++++ TEXT

After Ammini was publicly assaulted in January 2022, she stated, "I am not safe here anymore, the only option is to leave the country and seek asylum." Her legal advocate Prashant Padmanabhan has served a notice on the Kerala government, alleging a violation of the January 2019 Supreme Court order that requires the government to provide security for Ammini and Kanakadurga, and Ammini has alleged her Dalit identity is related to the failure of police to provide her protection.

==Sabarimala entry==
After the Supreme Court decision allowing the entry of women between the ages of 10 and 50 into the Sabarimala Temple, Ammini joined social media groups created by activists. She met Kanakadurga on the Facebook page for Navothana Keralam Sabarimalayilekku (Renaissance Kerala), which was organized for women who wanted to visit the temple. Ammini has said she believes the protest against women entering the temple is politically motivated, and, "We were not trying to start trouble", and "Our goal was only to visit the temple. For the next generation of women, this is motivation."

++++++++
++++ PROVIDED INFORMATION

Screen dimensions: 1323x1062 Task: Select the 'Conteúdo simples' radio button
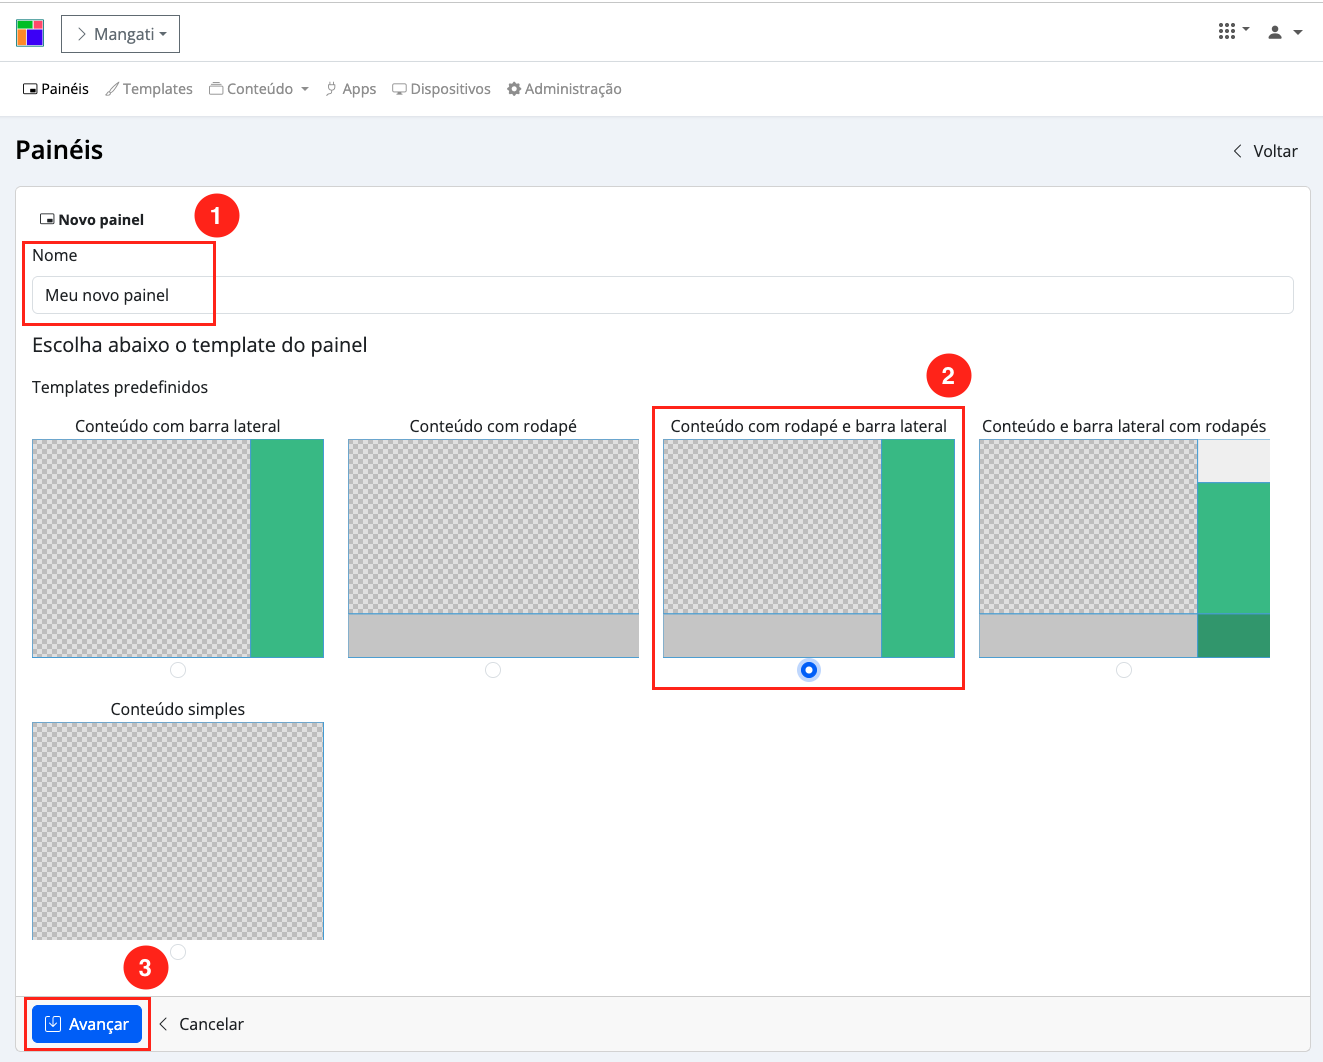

++++++++
++++ PROVIDED INFORMATION

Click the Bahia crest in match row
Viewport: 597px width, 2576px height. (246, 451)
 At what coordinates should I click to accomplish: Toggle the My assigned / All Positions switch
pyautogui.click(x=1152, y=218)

++++++++
++++ PROVIDED INFORMATION

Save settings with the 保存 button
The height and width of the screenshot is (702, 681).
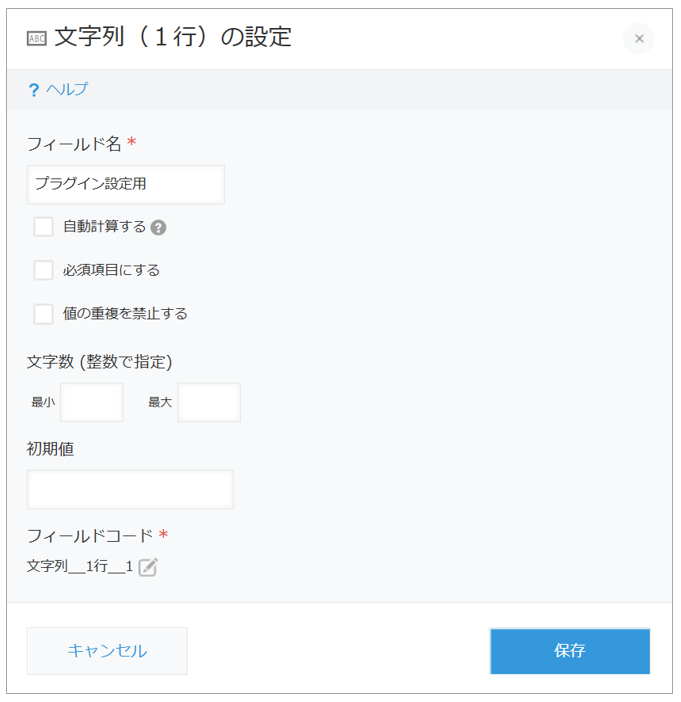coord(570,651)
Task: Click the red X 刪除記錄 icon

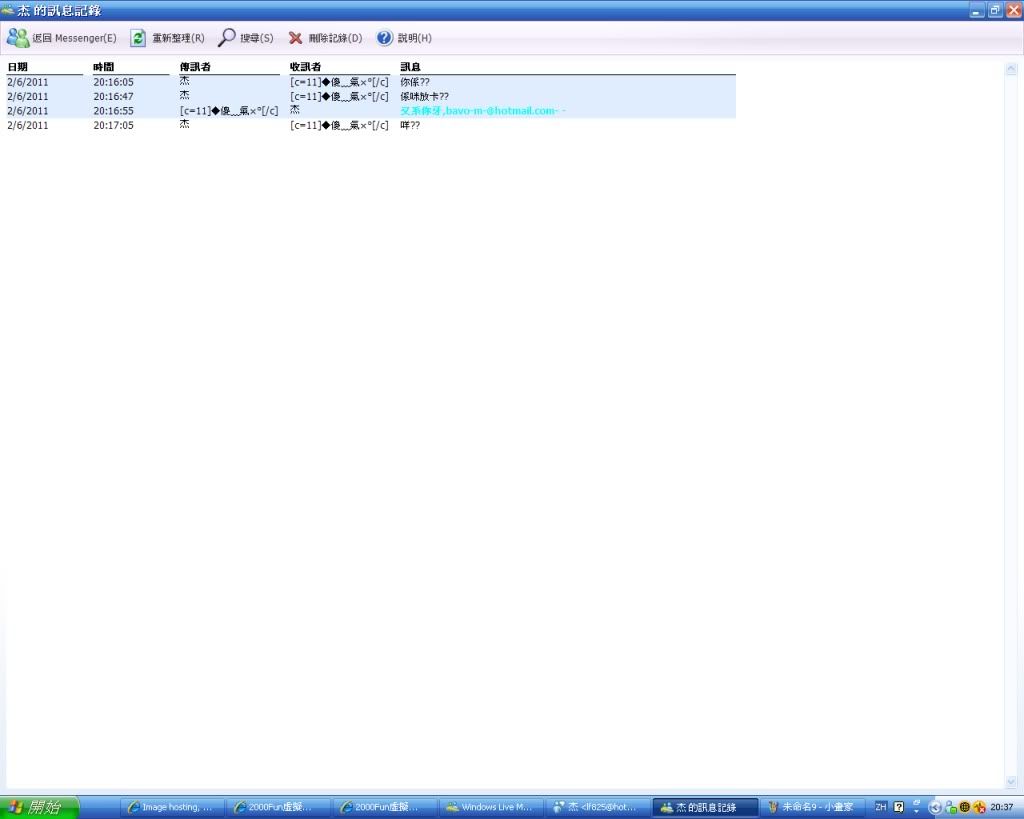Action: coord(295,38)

++++++++

## PROBLEMS TO SOLVE
1) Update the stretch from "After Ammini was" through "provide her protection." in the passage on Ammini, replacing "Kerala government" with "state government".
2) According to the passage on Ammini, on which Facebook page did she meet Kanakadurga?

## RESPONSES TO THE EXERCISE
1)
After Ammini was publicly assaulted in January 2022, she stated, "I am not safe here anymore, the only option is to leave the country and seek asylum." Her legal advocate Prashant Padmanabhan has served a notice on the state government, alleging a violation of the January 2019 Supreme Court order that requires the government to provide security for Ammini and Kanakadurga, and Ammini has alleged her Dalit identity is related to the failure of police to provide her protection.

2) Navothana Keralam Sabarimalayilekku (Renaissance Kerala)